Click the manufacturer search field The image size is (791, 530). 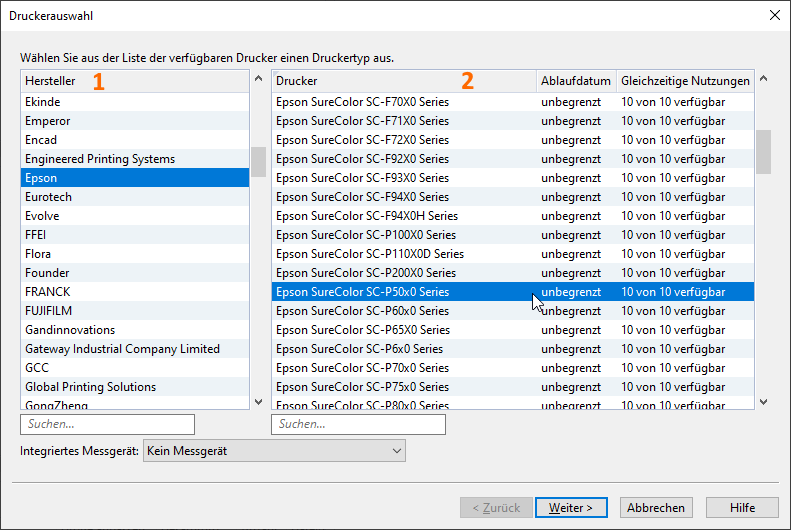click(107, 425)
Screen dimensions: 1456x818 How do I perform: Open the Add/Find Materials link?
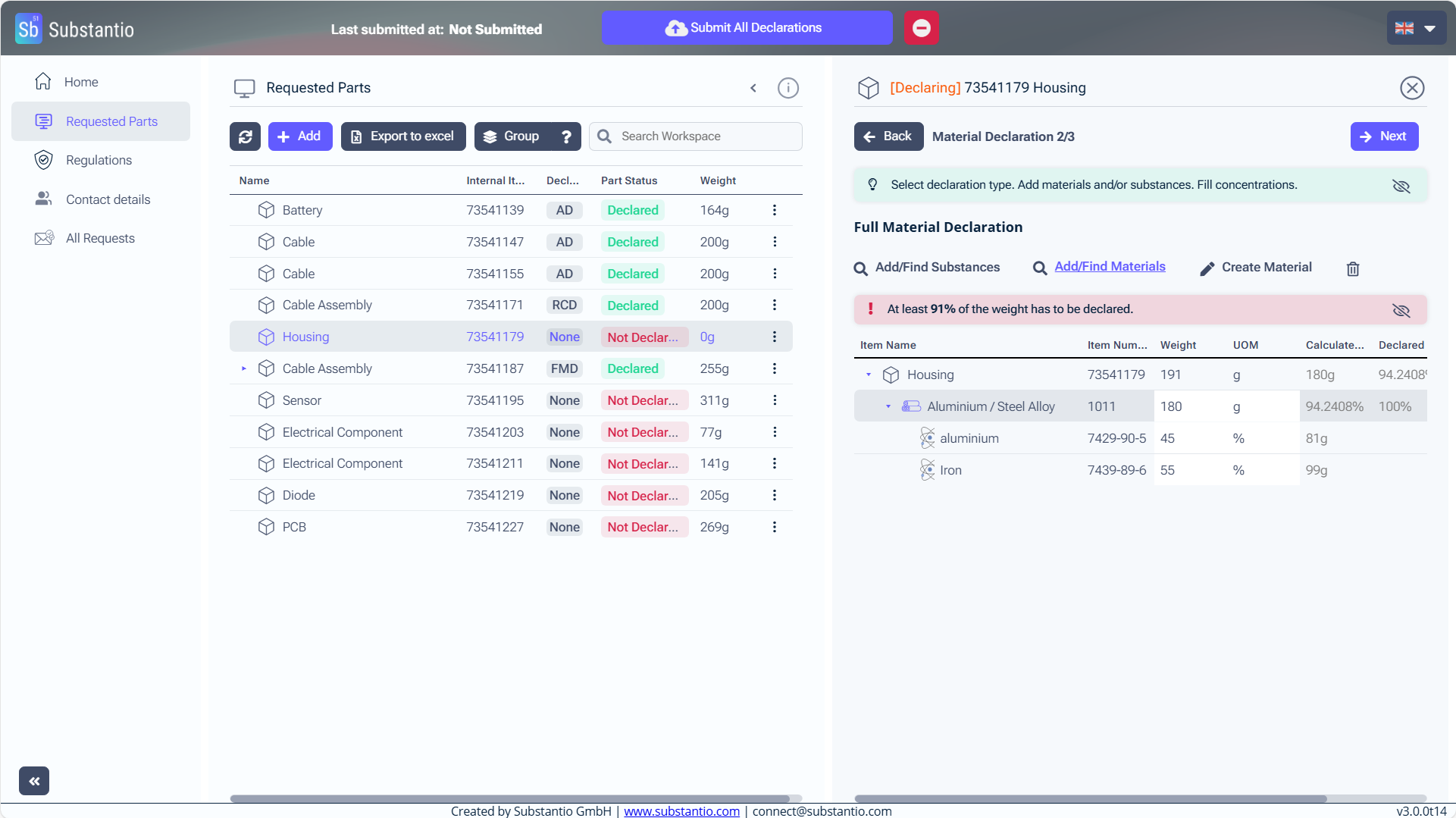coord(1109,267)
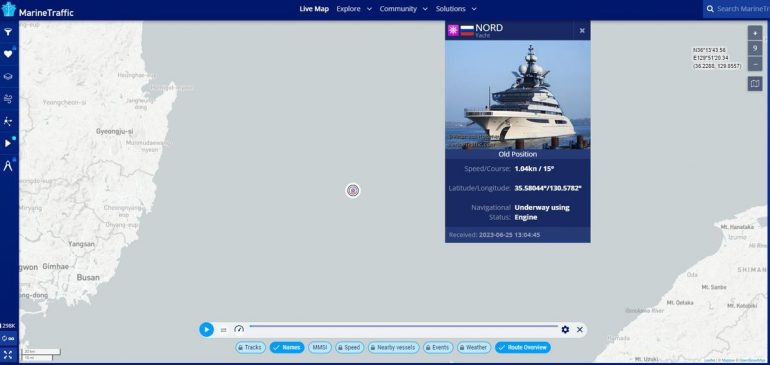Show wind weather overlay icon
Screen dimensions: 770x365
click(8, 99)
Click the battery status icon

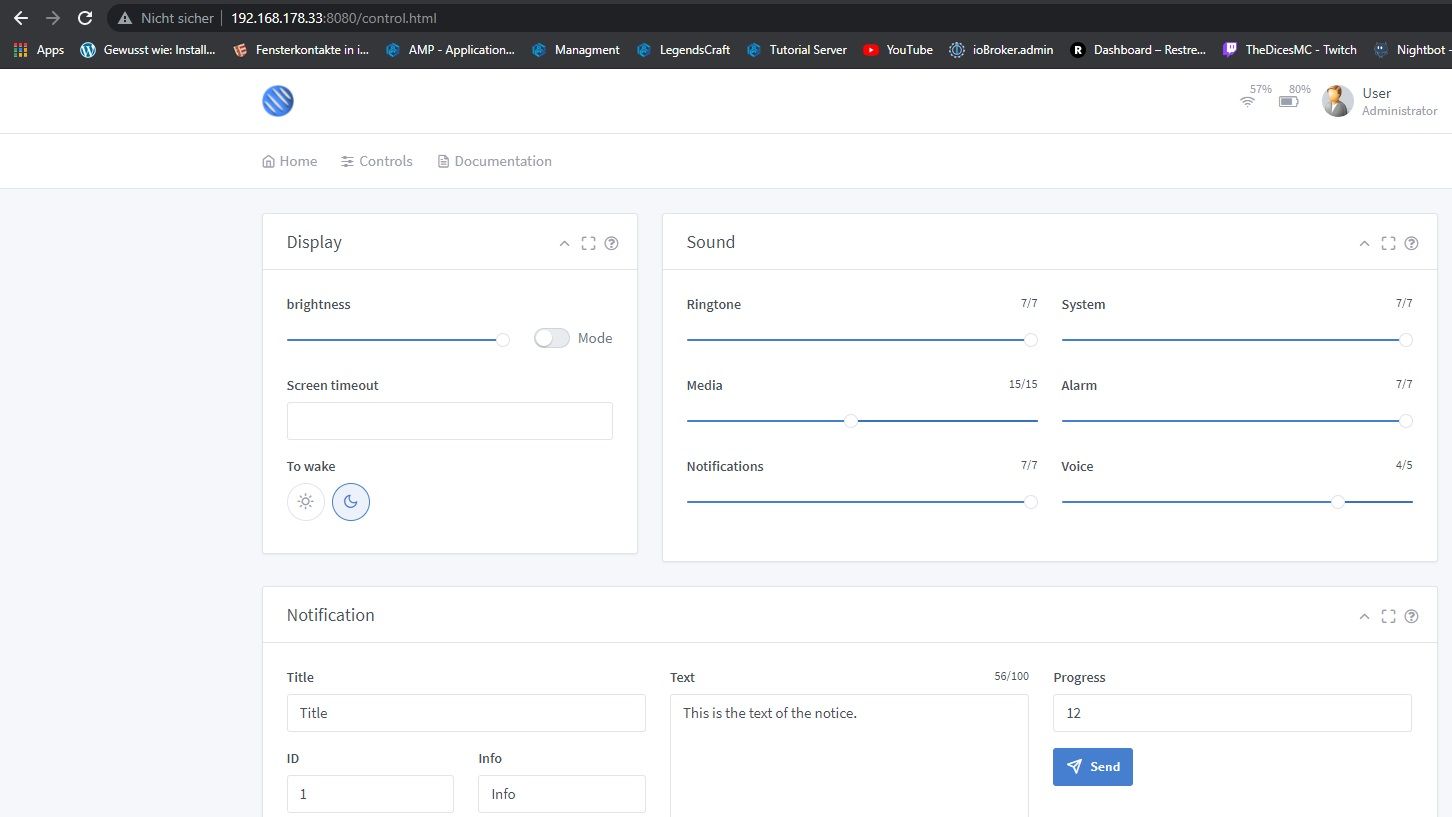[1289, 101]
........
**THE REQUEST**
Reproduce the rows word for word, starting at the line that contains "Screen dimensions: 1456x818" and ending with the last line of the rows, both ends included. Leave the pictures out of your answer.

**PROBLEM SOLUTION**
Screen dimensions: 1456x818 How do I perform: Open the Add/Find Materials link?
coord(1109,267)
Show wind weather overlay icon
Screen dimensions: 770x365
click(8, 99)
Click the battery status icon

[1289, 101]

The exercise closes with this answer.